■ **TEKS BACAAN**:

PN.DEPOK l — Diskusi PILKADA DEPOK, di Sekretariat Barinas Koalisi Gemuk, Biaya Politik dan Ideologi Agama
Dukungan dari Koalisi Gemuk tidak menjamin kemenangan dalam Pilkada. Ada beberapa contoh koalisi Gemuk kalah. Seperti Pilpres 2014 antara Jokowi Jusuf Kala dan Prabowowo Hatta Rajasa. JKW – JK menang walaupun dukungan kursi diparlemen lebih rendah dibanding rivalnya.
Koalisi Gemuk memerlukan daya gerak dan akselerasi yang efektif dan efisien. Demikian kata Maryono, salah satu pendiri Barinas.
Ditambahkan, bagi calon yang dibranding ketokohannya dengan baik oleh timses dan menjanjikan, bila didukung koalisi gemuk yang efektif dan efisien kemungkinan besar menang.
Panca Setyo menyatakan dukungan massive Parpol di Parlemen terhadap calon merupakan bagian dari dinamika politik parlemen ketimbang dukungan real dari pemilih.
Maryono sependapat merujuk Pilkada Depok 2015 dan yang akan berlangsung 9 Desember 2020. Melihat di lapangan belum tampak hubungan linier antara dukungan anggota DPRD dengan pemilihnya, khususnya calon Pradi Afifah yang didukung koalisi gemuk 6 Partai di DPRD terdiri 33 Kursi dan 6 elemen/ormas pendukung.
Banyak program pendukung sangat bagus untuk didengarkan tetapi belum tampak dalam pelaksanaan padahal waktu efektif kampanye hanya 2 bulan. Dukungan mereka praktis syarat admistratif di KPUD, belum ada jaminan kemenangan, karena koalisi gemuk tidak akan efektif, sejauh jumlah itu tidak bergerak atau digerakan dengan efektif dan efisien, tegasnya.
Anwar, Ketua aliansi pendukung non parlemen Pradi Afifah, mengatakan wajar untuk menggerakan mesin organisasi diperlukan tenaga, pikiran dan dana. Timbul kekuatiran adanya kesalah pahaman diantara pengurus dan anggota, saat kita mendukung dikira dapat kucuran dana operasional dari calon, atau dari DPP Partai padahal tidak atau belum ada dana operasional itu.
Sutikno, ketua Kosgoro eks anggota dewan menyampaikan , anggota dewan yang mendukung calon, juga memerlukan dana operasional untuk menggerakan konstituennya, sebuah konsekuensi marketing dan cost politik, demikian katanya.

■ **BAGIAN LATIHAN**:
(a) Kutip tanpa perubahan seluruh bagian berita Pilkada Depok, mulai dari "Banyak program pendukung" terus sampai "dana operasional itu.".
(b) Tolong tulis lanjutan berita Pilkada Depok, dimulai sesudah kalimat terakhirnya.
Baris-baris data tidak diperlukan untuk mengerjakannya.

■ **DATA YANG DISEDIAKAN**:
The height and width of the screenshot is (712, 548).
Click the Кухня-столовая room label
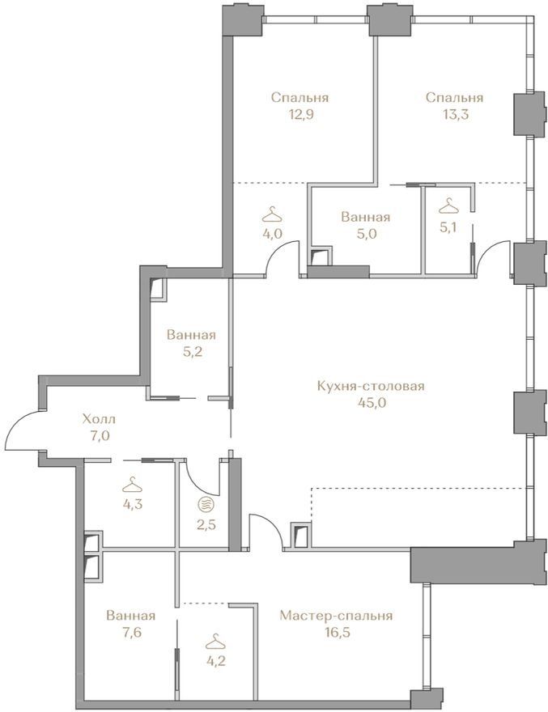[371, 386]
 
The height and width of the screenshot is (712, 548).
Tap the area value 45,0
[371, 403]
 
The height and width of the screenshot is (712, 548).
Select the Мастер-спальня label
[336, 616]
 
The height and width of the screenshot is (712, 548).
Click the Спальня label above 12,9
[299, 98]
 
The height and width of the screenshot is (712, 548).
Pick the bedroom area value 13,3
[454, 114]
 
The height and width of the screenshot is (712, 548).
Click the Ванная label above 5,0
[365, 217]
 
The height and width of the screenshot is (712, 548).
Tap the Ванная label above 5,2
[191, 335]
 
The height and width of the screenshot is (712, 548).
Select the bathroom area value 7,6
[131, 632]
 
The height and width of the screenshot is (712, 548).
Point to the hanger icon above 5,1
[449, 206]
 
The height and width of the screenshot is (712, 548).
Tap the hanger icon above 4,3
[132, 484]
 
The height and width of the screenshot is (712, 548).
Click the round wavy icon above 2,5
[206, 504]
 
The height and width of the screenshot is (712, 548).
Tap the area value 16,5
[336, 633]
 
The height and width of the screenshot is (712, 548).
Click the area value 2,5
[206, 525]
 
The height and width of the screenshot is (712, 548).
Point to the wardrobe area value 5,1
[448, 227]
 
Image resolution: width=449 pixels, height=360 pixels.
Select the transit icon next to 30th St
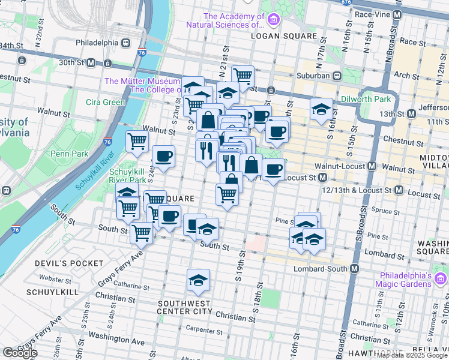[x=91, y=62]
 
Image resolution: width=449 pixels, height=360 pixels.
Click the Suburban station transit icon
[x=337, y=76]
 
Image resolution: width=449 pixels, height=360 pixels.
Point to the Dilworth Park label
[x=366, y=99]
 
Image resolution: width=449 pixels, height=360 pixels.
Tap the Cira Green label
[x=105, y=102]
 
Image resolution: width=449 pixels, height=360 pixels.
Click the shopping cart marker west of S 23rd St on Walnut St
[x=137, y=142]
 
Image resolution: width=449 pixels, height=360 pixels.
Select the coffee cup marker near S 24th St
[x=164, y=157]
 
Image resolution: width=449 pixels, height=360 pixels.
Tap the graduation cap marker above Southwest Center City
[x=197, y=280]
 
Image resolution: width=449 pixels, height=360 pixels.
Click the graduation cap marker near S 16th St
[x=322, y=109]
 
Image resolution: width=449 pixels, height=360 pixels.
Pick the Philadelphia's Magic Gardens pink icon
[x=441, y=279]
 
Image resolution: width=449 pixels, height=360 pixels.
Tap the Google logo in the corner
[x=20, y=353]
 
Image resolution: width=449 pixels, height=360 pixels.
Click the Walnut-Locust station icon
[x=372, y=166]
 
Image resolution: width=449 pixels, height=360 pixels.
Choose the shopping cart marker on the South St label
[x=142, y=232]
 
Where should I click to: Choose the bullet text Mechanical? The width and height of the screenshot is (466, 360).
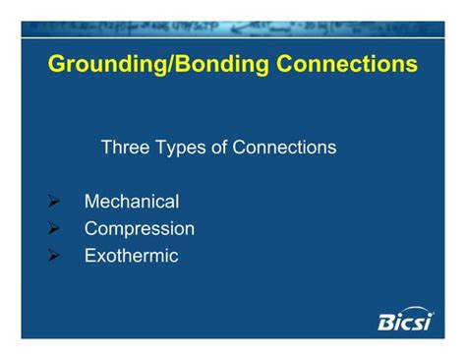pos(132,202)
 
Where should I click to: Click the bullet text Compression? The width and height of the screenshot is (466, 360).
pos(140,229)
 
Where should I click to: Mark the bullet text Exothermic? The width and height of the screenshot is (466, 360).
pos(132,256)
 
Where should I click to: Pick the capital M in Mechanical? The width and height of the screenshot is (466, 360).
pos(91,202)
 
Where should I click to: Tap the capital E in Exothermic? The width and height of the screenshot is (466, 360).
pos(90,256)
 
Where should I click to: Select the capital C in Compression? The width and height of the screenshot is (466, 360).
pos(91,229)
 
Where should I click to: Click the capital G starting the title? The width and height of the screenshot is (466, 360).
pos(57,66)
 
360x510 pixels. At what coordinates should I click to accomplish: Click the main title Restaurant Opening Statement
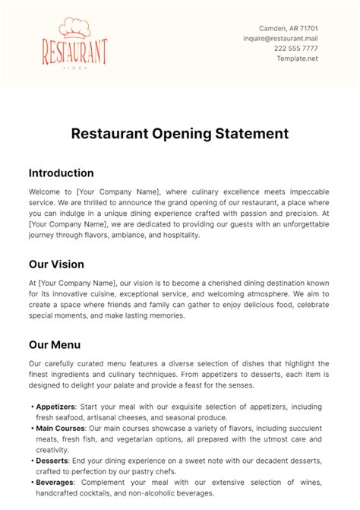click(x=180, y=134)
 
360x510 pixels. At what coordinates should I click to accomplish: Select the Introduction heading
click(x=61, y=173)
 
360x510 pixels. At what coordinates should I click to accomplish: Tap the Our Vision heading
click(x=56, y=265)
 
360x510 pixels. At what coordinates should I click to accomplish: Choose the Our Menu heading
click(x=55, y=344)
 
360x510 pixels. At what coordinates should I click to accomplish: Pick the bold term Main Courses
click(x=66, y=428)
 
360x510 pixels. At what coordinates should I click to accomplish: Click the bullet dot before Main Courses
click(x=33, y=428)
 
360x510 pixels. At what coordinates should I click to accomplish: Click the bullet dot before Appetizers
click(x=33, y=407)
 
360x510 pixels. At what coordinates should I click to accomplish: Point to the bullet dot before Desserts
click(x=33, y=461)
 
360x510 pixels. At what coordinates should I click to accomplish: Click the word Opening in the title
click(x=177, y=134)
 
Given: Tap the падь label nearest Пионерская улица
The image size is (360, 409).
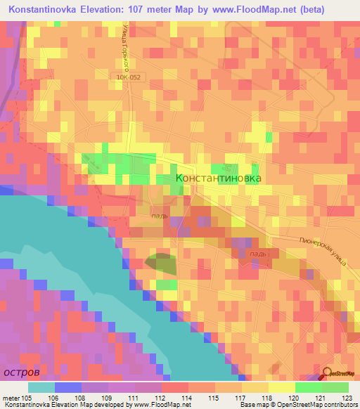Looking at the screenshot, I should tap(259, 252).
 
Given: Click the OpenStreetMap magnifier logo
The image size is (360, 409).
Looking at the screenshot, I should tap(328, 372).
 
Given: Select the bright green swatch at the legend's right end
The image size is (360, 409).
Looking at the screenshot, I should tap(335, 387).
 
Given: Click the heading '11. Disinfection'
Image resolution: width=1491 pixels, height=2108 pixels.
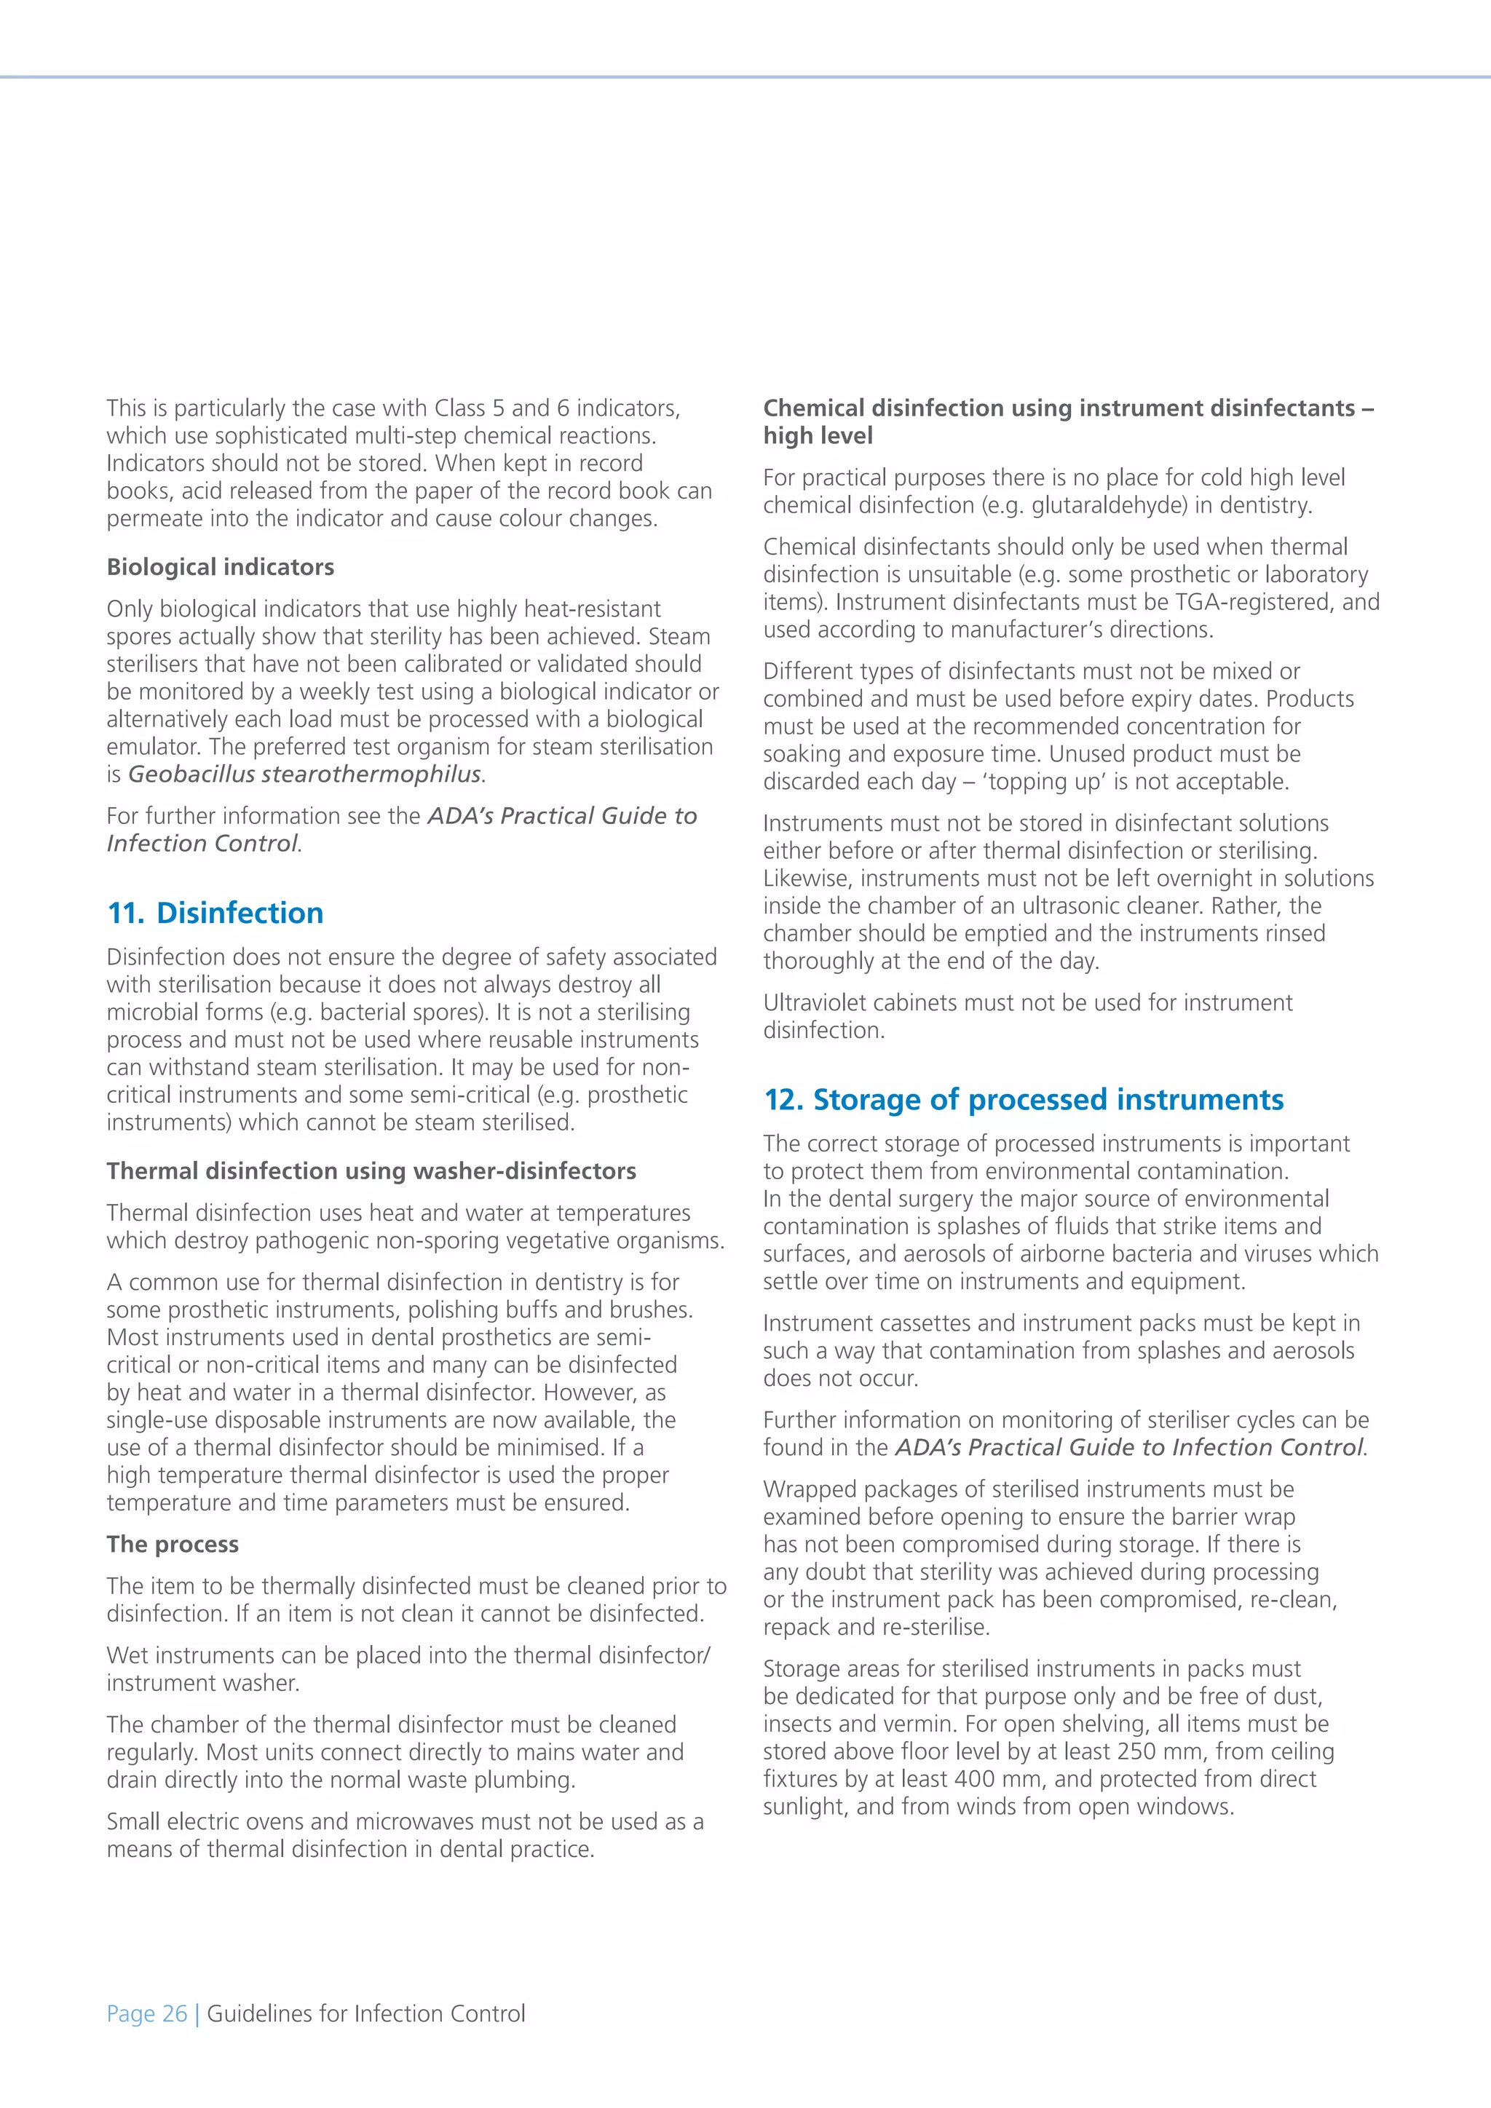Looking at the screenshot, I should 215,913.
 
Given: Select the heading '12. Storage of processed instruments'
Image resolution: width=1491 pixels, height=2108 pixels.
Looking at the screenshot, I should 1023,1099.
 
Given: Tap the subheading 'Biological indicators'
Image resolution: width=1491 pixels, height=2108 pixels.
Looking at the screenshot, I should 221,566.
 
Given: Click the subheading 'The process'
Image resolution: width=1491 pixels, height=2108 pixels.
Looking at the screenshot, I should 173,1545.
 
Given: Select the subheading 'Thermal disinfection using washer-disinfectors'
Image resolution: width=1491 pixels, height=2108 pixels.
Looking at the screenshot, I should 371,1170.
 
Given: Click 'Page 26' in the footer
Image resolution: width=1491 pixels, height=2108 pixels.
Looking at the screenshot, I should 147,2013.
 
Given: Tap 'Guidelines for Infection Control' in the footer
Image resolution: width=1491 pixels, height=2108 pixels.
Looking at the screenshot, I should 366,2013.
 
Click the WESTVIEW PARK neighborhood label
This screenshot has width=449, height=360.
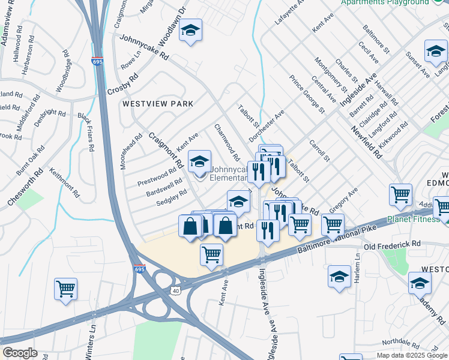coord(158,104)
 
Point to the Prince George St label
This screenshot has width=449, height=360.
coord(307,94)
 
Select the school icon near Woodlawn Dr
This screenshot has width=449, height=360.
coord(191,31)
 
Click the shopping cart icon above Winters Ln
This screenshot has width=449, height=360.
coord(65,288)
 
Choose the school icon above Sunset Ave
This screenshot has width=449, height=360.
coord(436,52)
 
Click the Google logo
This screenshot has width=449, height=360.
coord(20,353)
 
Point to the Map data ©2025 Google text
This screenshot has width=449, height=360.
coord(412,355)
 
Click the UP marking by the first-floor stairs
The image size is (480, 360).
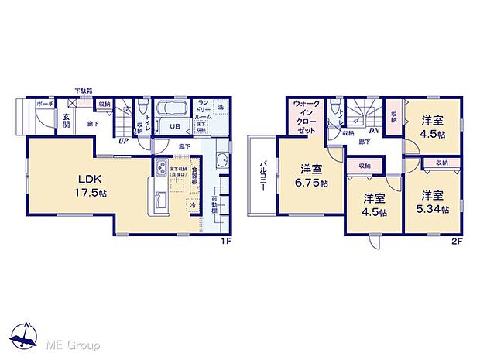click(122, 140)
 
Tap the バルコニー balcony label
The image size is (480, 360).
click(263, 177)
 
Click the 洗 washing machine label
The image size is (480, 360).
click(221, 106)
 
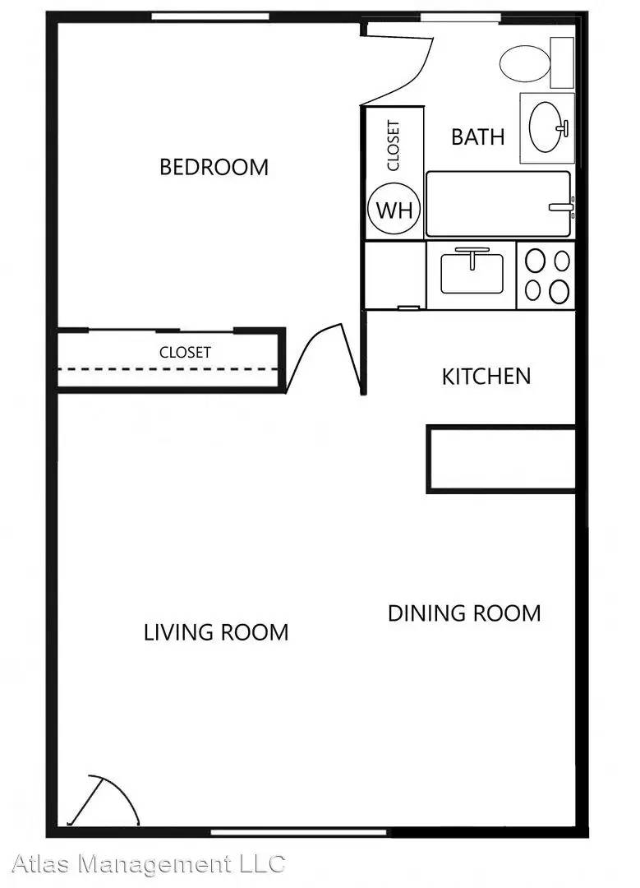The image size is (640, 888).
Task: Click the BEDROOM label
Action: (x=214, y=167)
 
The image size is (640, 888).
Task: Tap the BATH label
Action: (x=477, y=137)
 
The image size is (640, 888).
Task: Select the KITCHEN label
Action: (x=486, y=377)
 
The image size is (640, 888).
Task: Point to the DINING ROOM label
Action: (x=464, y=613)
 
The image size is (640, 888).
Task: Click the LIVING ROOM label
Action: (x=216, y=632)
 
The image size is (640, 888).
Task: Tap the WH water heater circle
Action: (x=394, y=210)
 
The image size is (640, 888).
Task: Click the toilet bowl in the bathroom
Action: (x=525, y=62)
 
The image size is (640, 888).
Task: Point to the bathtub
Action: (x=499, y=204)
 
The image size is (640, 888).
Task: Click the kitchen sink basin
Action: (x=472, y=274)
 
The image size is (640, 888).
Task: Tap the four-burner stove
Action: (x=546, y=275)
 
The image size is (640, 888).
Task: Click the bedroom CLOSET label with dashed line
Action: (x=185, y=352)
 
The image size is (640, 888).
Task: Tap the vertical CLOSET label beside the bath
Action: (x=394, y=146)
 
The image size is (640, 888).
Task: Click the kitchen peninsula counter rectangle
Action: (x=501, y=459)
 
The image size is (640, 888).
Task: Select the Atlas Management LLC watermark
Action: (x=148, y=864)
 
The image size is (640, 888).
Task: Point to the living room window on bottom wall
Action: (x=299, y=832)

■ **JAWABAN TIAP TUGAS**:
(a)
Banyak program pendukung sangat bagus untuk didengarkan tetapi belum tampak dalam pelaksanaan padahal waktu efektif kampanye hanya 2 bulan. Dukungan mereka praktis syarat admistratif di KPUD, belum ada jaminan kemenangan, karena koalisi gemuk tidak akan efektif, sejauh jumlah itu tidak bergerak atau digerakan dengan efektif dan efisien, tegasnya.
Anwar, Ketua aliansi pendukung non parlemen Pradi Afifah, mengatakan wajar untuk menggerakan mesin organisasi diperlukan tenaga, pikiran dan dana. Timbul kekuatiran adanya kesalah pahaman diantara pengurus dan anggota, saat kita mendukung dikira dapat kucuran dana operasional dari calon, atau dari DPP Partai padahal tidak atau belum ada dana operasional itu.

(b)
Ningworo, ketua umum Barinas mengakui, pengalaman mengikuti Pilkada, Pilleg, pikiran-pikiran pragmatis itu tidak dapat dihindarkan dalam kontestasi politik ditingkat pusat maupun daerah, apapun dilakukan untuk mengejar elektabilitas.
“Karenanya kekuatan financial yang dimiliki parpol dan calonnya menjadi penentu. Apabila ada mahar politik ke Partai, calon perlu juga memikirkan untuk operasional mesin partai dilapangan dan para relawan pendukungnya,” kata Ningworo.
Walaupun diakui Ningworo, ada juga relawan yang mampu membiayai diri sendiri untuk membantu calon yang didukung karena idealisme mereka.
Pilkada kota Depok, sebuah kota yang hiterogen seperti miniature Indonesia, bila salah satu kontestan menebar ideologi agama dalam kampanyenya, dapat membelah pemilih dalam 2 kutub.
“Kutub yang sepaham dengan ideologi agama partai dan kutub yang berpandangan bahwa agama itu sebagai panutan hidup bukan sebagai alat untuk mempeoleh kekuasaan. Kelompok ini sering disebut Nasionalis,” demikian pendapat Maryono.
Demikian pula, penganut agama lain akan berfikir berlawanan, karena kekuatiran ajaran agama dijadikan rujukan dalam kekuasaan dapat membatasi kehidupan umat beragama lainnya.
Pilkada Depok sebuah tantangan yang menarik, koalisi gemuk akan kehilangan muka bila kalah, dan kekalahan bisa meruntuhkan reputasi kedua belah pihak bahkan ditingkat nasional.*** (bng)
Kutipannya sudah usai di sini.